* [EXTRAHIERTER TEXT]
· · · · · · ·

Der Kuss

Jetzt wird auch noch dieser sinnliche Moment wissenschaftlich zerrupft?! Jein! Ja, es stimmt, Alain Montandon nimmt den Kuss unter die Lupe. Nein, er wird nicht zerrupft, sondern stilvoll unter die Lupe genommen. Kein erbsenzählender Kinsey-Report, der bei der Fortsetzung des Kusses seine Nase in alles reinstecken musste, sondern die literarische und kulturelle Erkundung kurz unter Augenhöhe. Versprochen! Es wird ein Fest für die Sinne!

Oscula, basia und suavia bezeichnen alle dasselbe, den Kuss. Und zwar den ritualisierten, den freundschaftlichen und den erotischen Kuss. Die Römer verstanden zu küssen. Beziehungsweise ihn einzuordnen (im wahrsten Sinne des Wortes) und zu benennen. Und dann liest man weiter. Der Kuss als Friedensbekundung (unter Staatsoberhäuptern) – man stelle sich vor in welche Orgie es ausartet, wenn wieder einmal ein G-20-Treffen stattfindet, wie in Hamburg. Die Synapsen spielen verrückt, wenn man sich das Begleitprogramm dann ausmalt, Rundgang auf Sankt Pauli etc…

Es gibt Orte auf dieser Welt, an denen das Küssen verboten ist. In Frankreich zum Beispiel. Ja, Frankreich! Dem Land, in dem das Küssen erfunden zu sein scheint. Gilt aber nur auf Bahnübergängen. Alles halb so wild. Wilder, fast schon ernst – das Gesetz wird aber wohl kaum noch angewendet –  ist es in einigen Staaten der USA, in denen ein Kuss nur eine Sekunde dauern darf (Maryland), oder drei (Rhode Island) oder fünf Minuten (Iowa). In Wisconsin muss die Zunge im eigenen Mund bleiben. Also Vorsicht bei der Wahl des Urlaubsziels! Im Pazifik wird noch richtig gebissen, bei den Papua. Die Aborigines teilen sogar den eigenen Schweiß mit den Fremden. Die Eskimo stupsen sich mit der Nase.

· · · · · · ·

* [BEREITGESTELLTE DATEN]
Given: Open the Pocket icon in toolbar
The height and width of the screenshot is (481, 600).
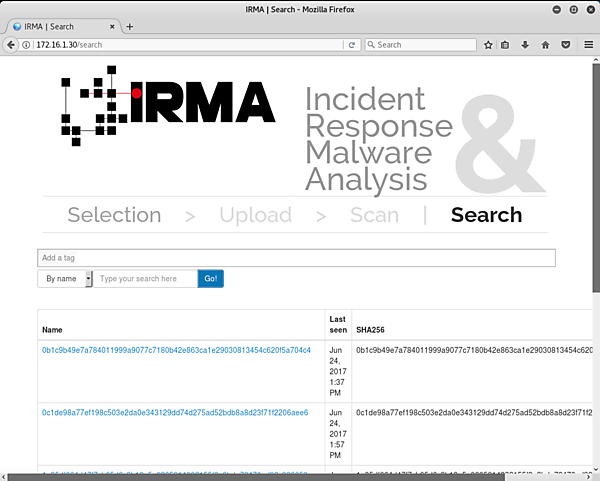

· · · · · · ·

* [AUFGABE 1] Gib den Abschnitt aus dem Text über den Kuss wörtlich aus, beginnend bei „Jetzt wird auch“ und endend bei „für die Sinne!“.
* [AUFGABE 2] Fasse den Text über den Kuss in zwei Sätzen zusammen.
* [AUFGABE 3] Führe den Text über den Kuss nach seinem letzten Satz weiter.
Die Daten stehen in keinem Zusammenhang mit dem Text über den Kuss.

* [SCHRIFTLICHE ANTWORT 1]
Jetzt wird auch noch dieser sinnliche Moment wissenschaftlich zerrupft?! Jein! Ja, es stimmt, Alain Montandon nimmt den Kuss unter die Lupe. Nein, er wird nicht zerrupft, sondern stilvoll unter die Lupe genommen. Kein erbsenzählender Kinsey-Report, der bei der Fortsetzung des Kusses seine Nase in alles reinstecken musste, sondern die literarische und kulturelle Erkundung kurz unter Augenhöhe. Versprochen! Es wird ein Fest für die Sinne!

* [SCHRIFTLICHE ANTWORT 2] Alain Montandon nimmt den Kuss in einer literarischen und kulturellen Erkundung stilvoll unter die Lupe, statt ihn wissenschaftlich zu zerrupfen. Der Text nennt die römischen Bezeichnungen oscula, basia und suavia für den ritualisierten, freundschaftlichen und erotischen Kuss, erwähnt Kussverbote auf französischen Bahnübergängen und in einigen US-Staaten und beschreibt Kussbräuche bei den Papua, den Aborigines und den Eskimo.

* [SCHRIFTLICHE ANTWORT 3]
Die Untersuchung des Kusses kann also auch lehrreich und manchmal kurios sein bis hin zum Schmunzeln. Es besteht jedoch nicht die Gefahr, dass man nach der Lektüre des Buches zum Fachidioten wird. So wie manche Fachleute ihr Fachgebiet nicht mehr mit Abstand betrachten können, wird es sicher nicht bei jedem Kuss, den man bekommt oder gibt vorkommen, dass man ihn nun analysiert. Vielmehr wird man bewusster dem Gegenüber seine Ehrerbietung bekunden. Nicht jeder, der den Kopf des Anderen in die Hand nimmt und ihm einen innigen Kuss gibt, wird kurze Zeit später („wenn Mama nicht mehr unter uns weilt“) zum Mörder. Das Buch wird einen bleibenden Eindruck hinterlassen. Bei denen, die viel küssen sowieso. Bei denen, die sich nach mehr Küssen sehnen ganz bestimmt. Und bei denen, die endlich mal geküsst werden wollen, regt es die Sehnsucht zusätzlich an.

Von Mundhygiene über Mundpropaganda bis hin zum Austausch von Flüssigkeiten leitet Alain Montandon den Leser durch die Kulturgeschichte des Kusses. Keine Angst vor dem großen Wort Kulturgeschichte, es war, ist und bleibt immer nur ein Kuss!